### ENUNCIADO 1
Responda com base no texto sobre a outra metade da laranja:
(a) O que uma das mulheres diz ter percebido depois que casou?
(b) Segundo o texto, o que significam em latim as palavras Anima e Animus?
(c) Como o texto define o Inconsciente Coletivo?
### ENUNCIADO 2
Escreva a continuação do texto sobre a outra metade da laranja a partir do ponto em que ele termina.

### TEXTO EXTRAÍDO

A "OUTRA METADE DA LARANJA" EXISTE?

"Se existe", dizia a mulher calejada de relacionamentos frustrados, "alguém já chupou a minha metade da laranja e jogou o bagaço fora, pois eu até hoje não a encontrei." Ou então, diz outra, "eu já encontrei, mas só que ele não me considera a sua outra metade". Outra diz ainda: "eu pensei que tinha encontrado a outra metade da laranja, mas depois que casei percebi que era na verdade um grande limão azedo!"

Desde que a humanidade existe, ou melhor, desde que nos tornamos conscientes e permitidos a fazer a escolha do parceiro afetivo/sexual, essa tem sido a questão mais desejada de ser resolvida e no entanto a mais conflituosa. Quem já não se apaixonou? E quem já não se decepcionou no amor?

Somos bombardeados continuamente com modelos utópicos de relacionamentos românticos felizes. Desde criança ouvimos os contos de fadas, onde os protagonistas "viveram felizes para sempre". Se essa não é a realidade, porque existe esse desejo, essa fantasia?

Trago hoje algumas pinceladas de Jung sobre esse assunto. Os colegas junguianos me perdoem pela apresentação simplificada de tema tão complexo e profundo, mas vou tentar, de forma didática, apresentar algumas idéias que podem jogar alguma luz sobre o assunto.

Jung, a partir de sua própria experiência de interiorização e exploração de seus processos inconscientes, de seus estudos comparativos das várias culturas, mitologias e religiões, e de sua prática como analista, trouxe-nos a noção do Insconsciente Coletivo. É uma parte de nosso psiquismo que herdamos culturalmente.

Nessas pesquisas Jung encontrou figuras que chamou de "imagens primordiais ou arquétipos". A ponte do inconsciente pessoal para os niveis mais profundos do Inconsciente Coletivo se faz através dos arquétipos Anima e Animus. Do latim, Anima = Alma e Animus= Espírito. A Anima é o lado feminino, inconsciente no homem e o Animus o lado masculino, inconsciente na mulher. Os termos Alma e Espírito nesse caso não se referem ao seu significado espiritual, mas a aspectos da psique. Ambos, homem e mulher para entrarem em contato com o seu inconsciente mais profundo, precisam entrar em contato com Anima/us. O processo de integração interna se faz a partir da projeção externa. Projetamos no outro, no objeto de "amor" a anima (os homens) e o animus (as mulheres). Por isso nos apaixonamos e nos decepcionamos, porque não temos a percepção real do outro.

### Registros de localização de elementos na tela
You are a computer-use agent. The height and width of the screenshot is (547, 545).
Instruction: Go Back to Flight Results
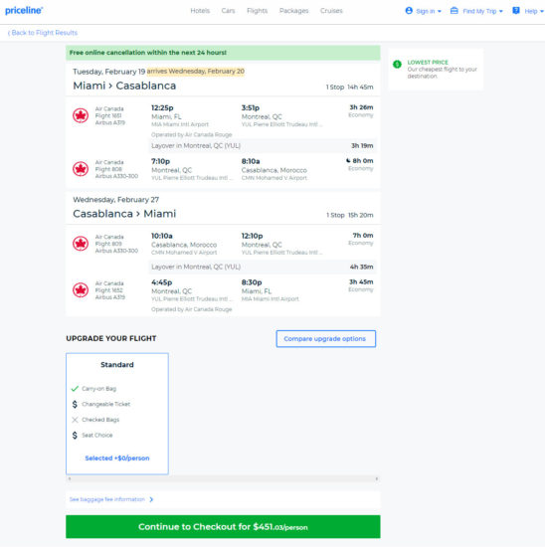[43, 33]
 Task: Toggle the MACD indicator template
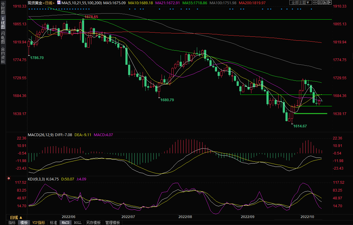pos(65,223)
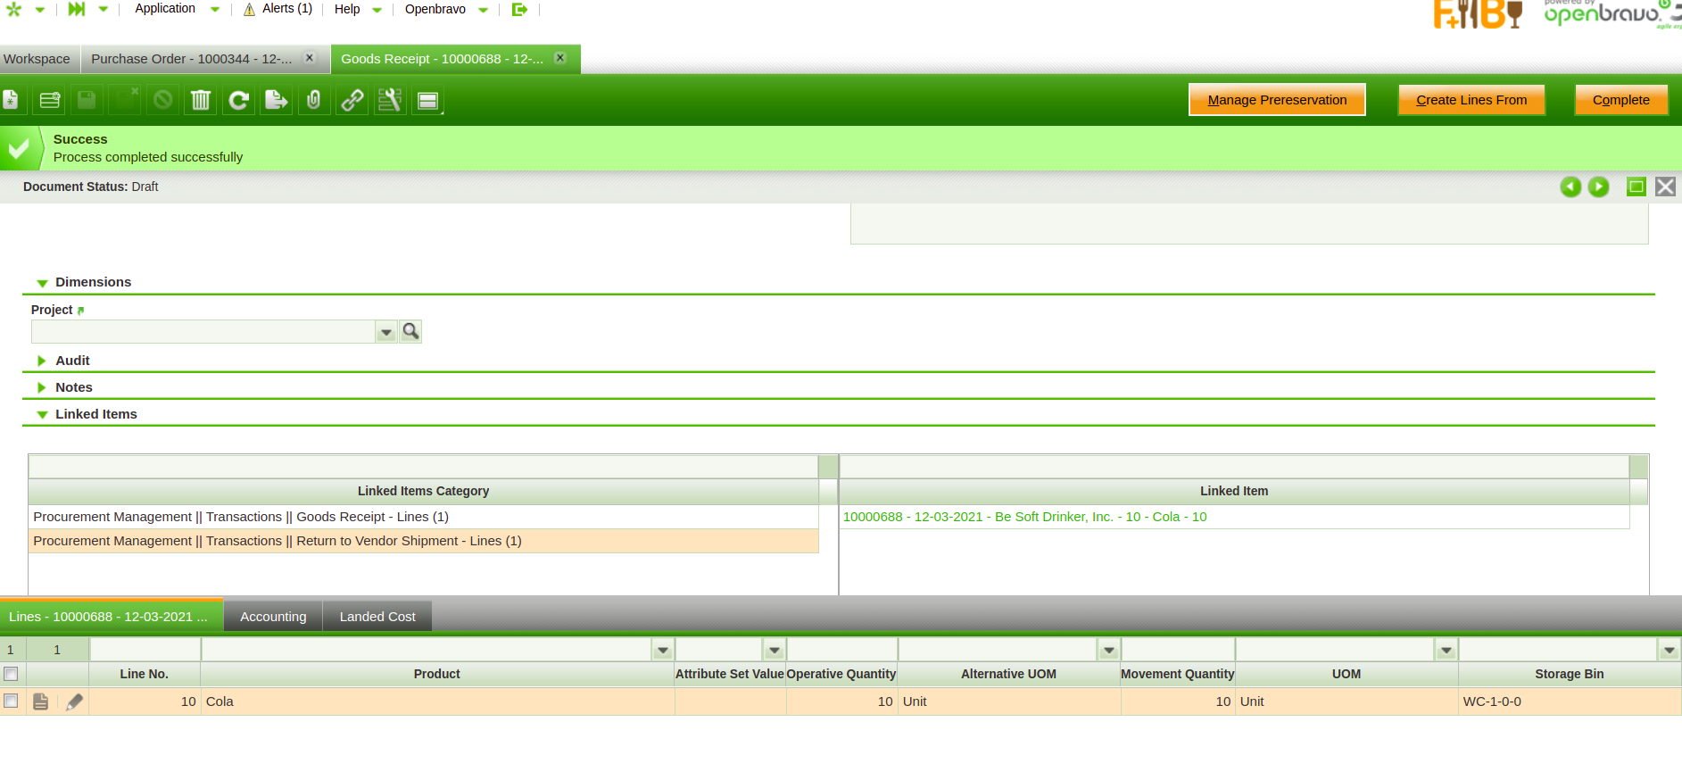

### RESULTADO DO EXERCÍCIO 1
(a) Ela percebeu que aquilo que pensava ser a outra metade da laranja era, na verdade, um grande limão azedo.
(b) Anima significa Alma, e Animus significa Espírito.
(c) É uma parte do nosso psiquismo que herdamos culturalmente.

### RESULTADO DO EXERCÍCIO 2
Acontece que, mesmo sabendo disso, todos nós passamos por esse processo (até Jung passou). Primeiro ver fora, para depois integrar internamente. É a partir dos relacionamentos afetivos/sexuais, ou na família, amigos ou trabalho, com a oportunidade de convivermos com o masculino ou feminino fora de nós que podemos aos poucos ir fazendo essa integração.

Depois da meia-idade, se essa integração ocorre de forma satisfatória, a pessoa se torna mais integrada, mais "completa" com menos necessidade de buscar no outro "algo que lhe falta". Não tem mais a necessidade de buscar fora o que está dentro. É nessa etapa de vida que muitos conseguem viver sozinhos sem sentirem-se solitários ou "incompletos". Alcançam certa serenidade! Podem viver e conviver com o outro de uma forma madura, sem o sentimento de que "precisam" do outro, mas que estão juntos porque é bom compartilhar a vida!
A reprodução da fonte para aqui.